A questão principal é "a quem pertence o conhecimento"? Ao pesquisador, à população, ou ao periódico que cobra pelo acesso?
Como funciona hoje? O pesquisador se mata de trabalhar e estudar para produzir sua pesquisa, e trabalho realizado, é preciso publicá-lo. Entram aí os periódicos de grande nome como a Nature e a Science Magazine, que se não cobram diretamente do pesquisador submetem o artigo a critérios de avaliação malucos, que consideram inclusive o valor de buzz que a pesquisa poderá gerar, o que intensifica a procura, gera mais visualizações e consequentemente, mais dinheiro para o periódico.
Caso seja aprovado, o trabalho do cientista é indexado e publicado, só que fica protegido atrás de um paywall que cobra pelo acesso (algo que também não é muito simplificado para leigos em alguns casos). A Elsevier, o maior repositório do mundo, é ainda mais inescrupulosa, pois cobra quantias do pesquisador que podem chegar a até US$ 1.000,00 para este ter seu trabalho indexado. Ou seja, ela lucra duas vezes.
Ah, sim, desnecessário dizer que os periódicos não retornam um tostão ao pesquisador.
Aí você pergunta: por que o pesquisador se sujeita a isso? Devido ao Fator de Impacto: publicar numa Nature ou numa Science causa muito mais impacto na comunidade científica que na PLOS One, que embora libere o acesso também já publicou muito lixo, já que funciona no esquema “pagou, publicou”.
Assim temos o bizarro cenário em que o conhecimento é eletivo, só ao alcance de quem pode pagar. Alternativas como o Sci-Hub, que tentam democratizar o acesso, são muito bem-vindas, mas este é um território nebuloso, já que estamos falando de uma prática ilegal.
E é por causa disso tudo que a União Europeia resolveu por um basta nessa farra.

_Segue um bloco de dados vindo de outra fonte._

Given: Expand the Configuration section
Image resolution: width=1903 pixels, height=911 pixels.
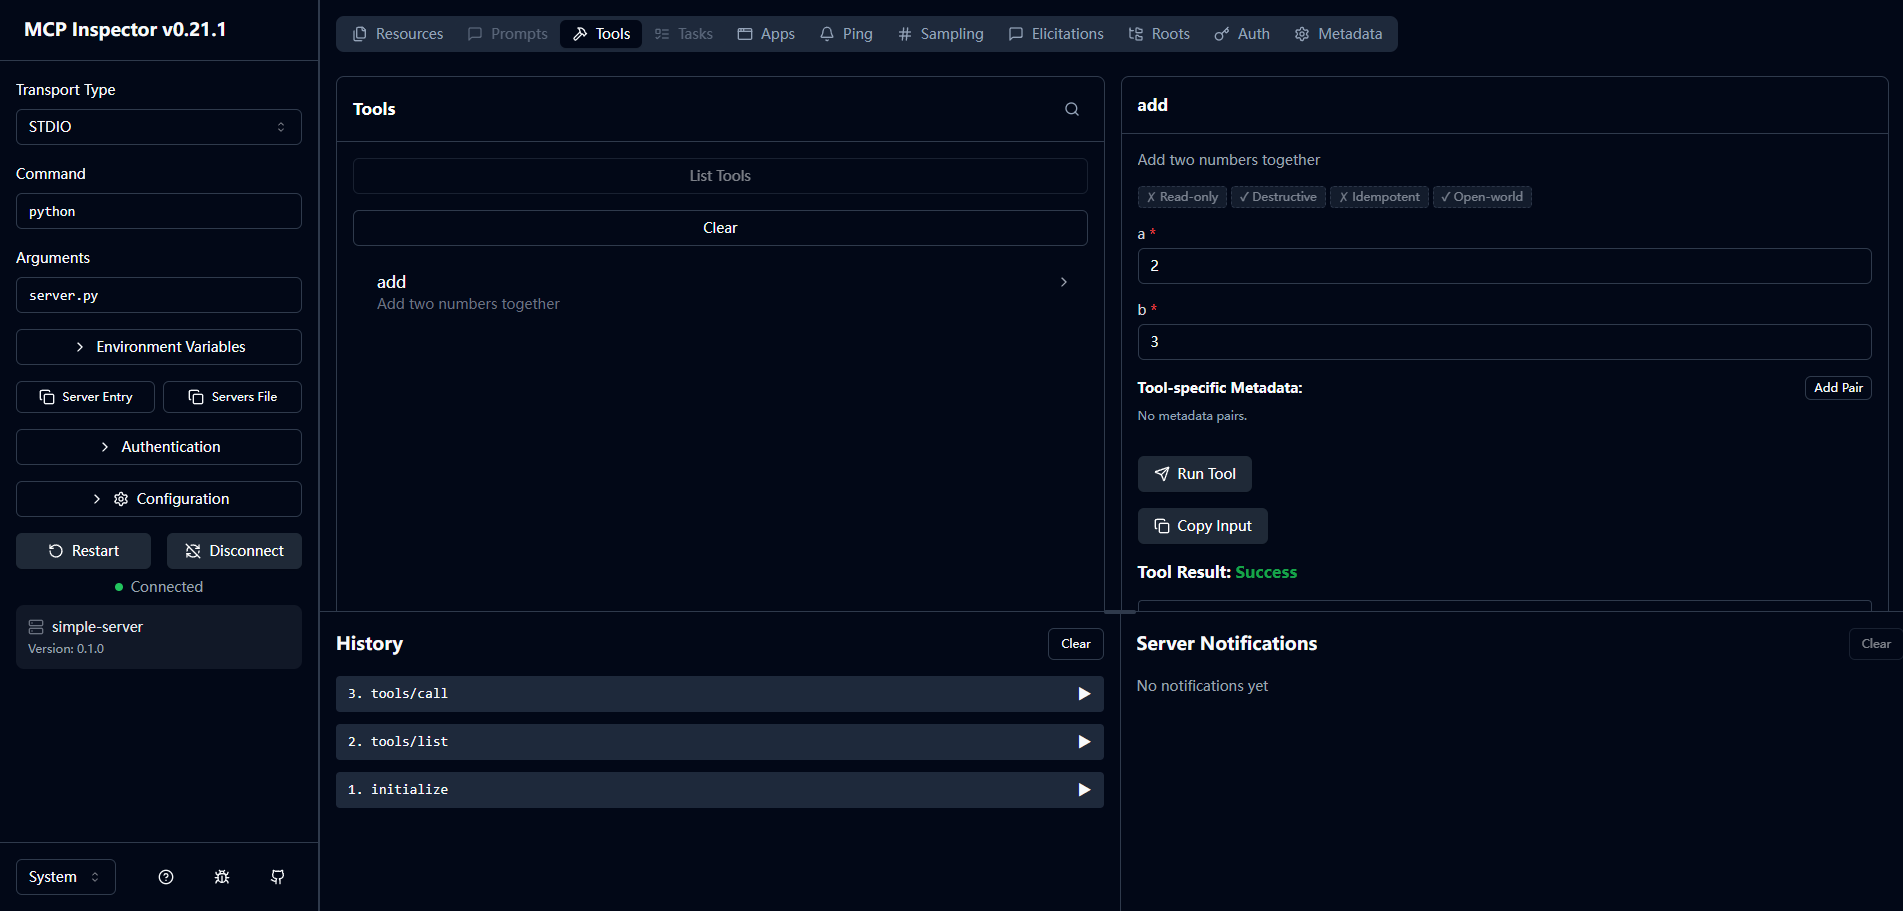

No último dia 27. o Conselho de Competitividade da UE determinou que todos os artigos acadêmicos, produzidos por instituições públicas do bloco econômico, deverão ser disponibilizados em caráter de acesso aberto, até o ano de 2020.
A decisão ainda não tem força de lei, mas isso é questão de tempo, 28 países assinaram a resolução (cuidado, PDF) e não tem volta, é aceitar de cabeça baixa ou sofrer as consequências.

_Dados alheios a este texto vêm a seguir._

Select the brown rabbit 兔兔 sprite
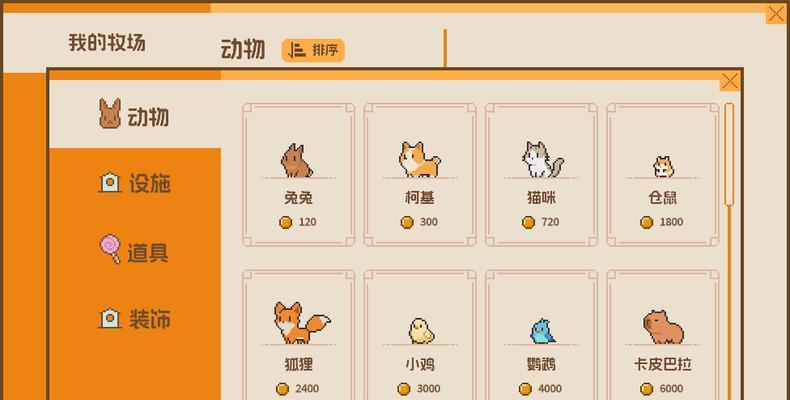coord(296,161)
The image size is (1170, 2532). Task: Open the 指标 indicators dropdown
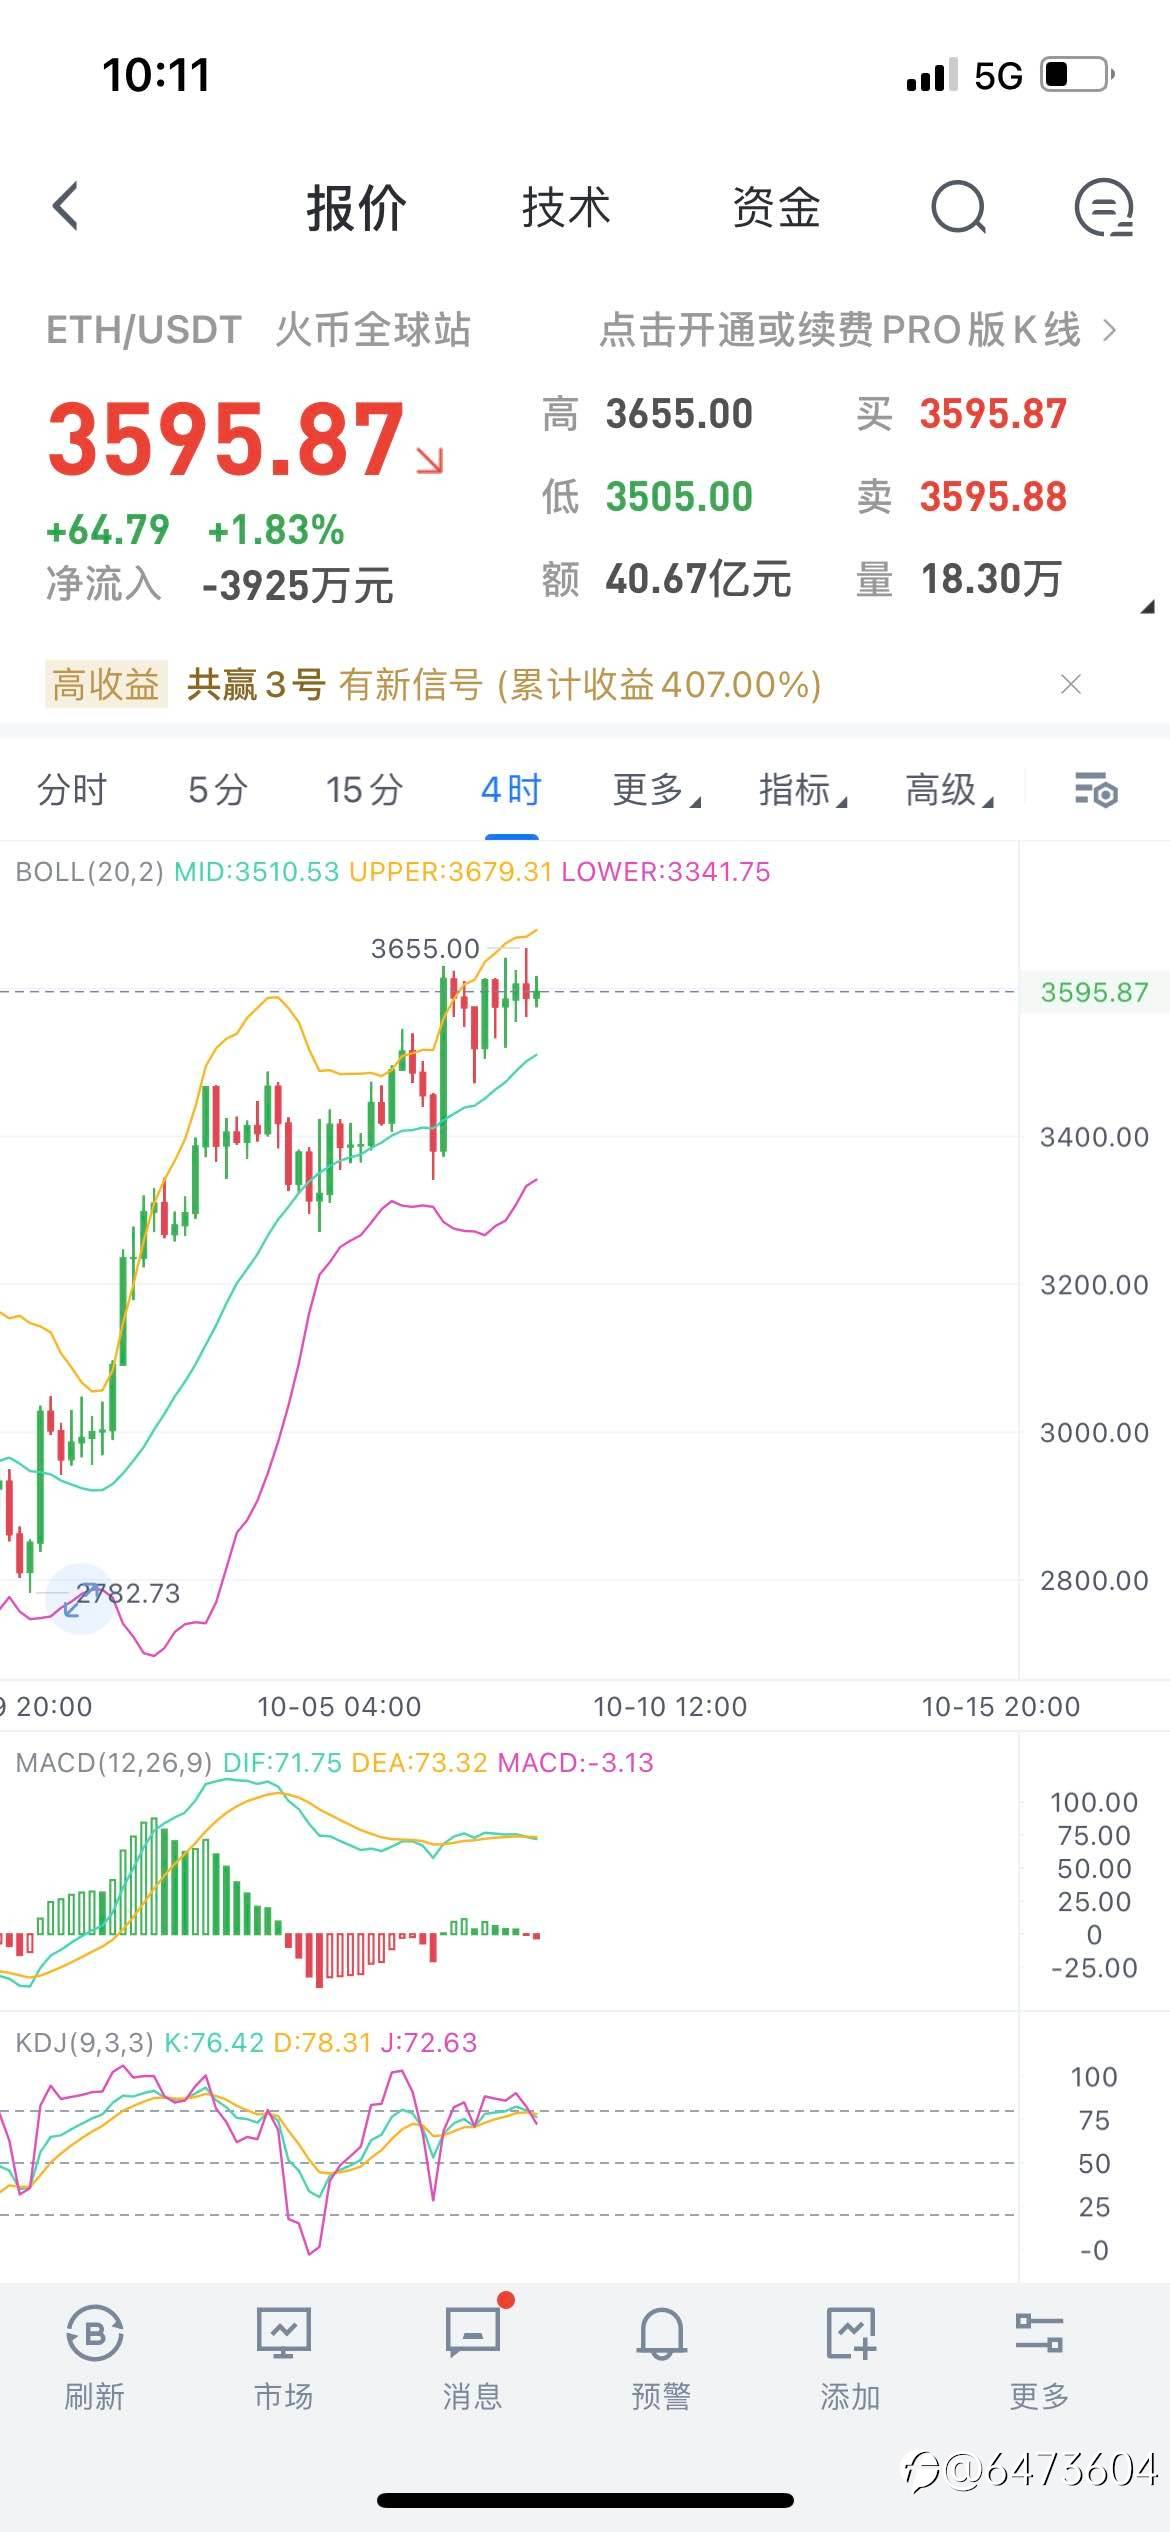[x=802, y=790]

Obviamente que os defensores do formato de paywall não estão nada contentes, e para a surpresa de ninguém a Elsevier está liderando o bloco dos reclamões, seguido de perto pelo conglomerado Springer-Nature (responsável pela Nature, obviamente). Ambos defendem o formato de seus negócios, mas sinceramente, terão de aceitar resignados que vão perder rios de dinheiro na Europa.
Claro que é um pequeno passo para vermos o cenário ideal de conhecimento livre em todo o globo, mas é um começo. Eu defendo que o conhecimento científico deve, sim, ser colocado ao alcance de todos e não concordo com a cobrança dos periódicos, que gozam de renome para comercializar bens de coisa pública, que não pertencem a ninguém.
Com informações: Science.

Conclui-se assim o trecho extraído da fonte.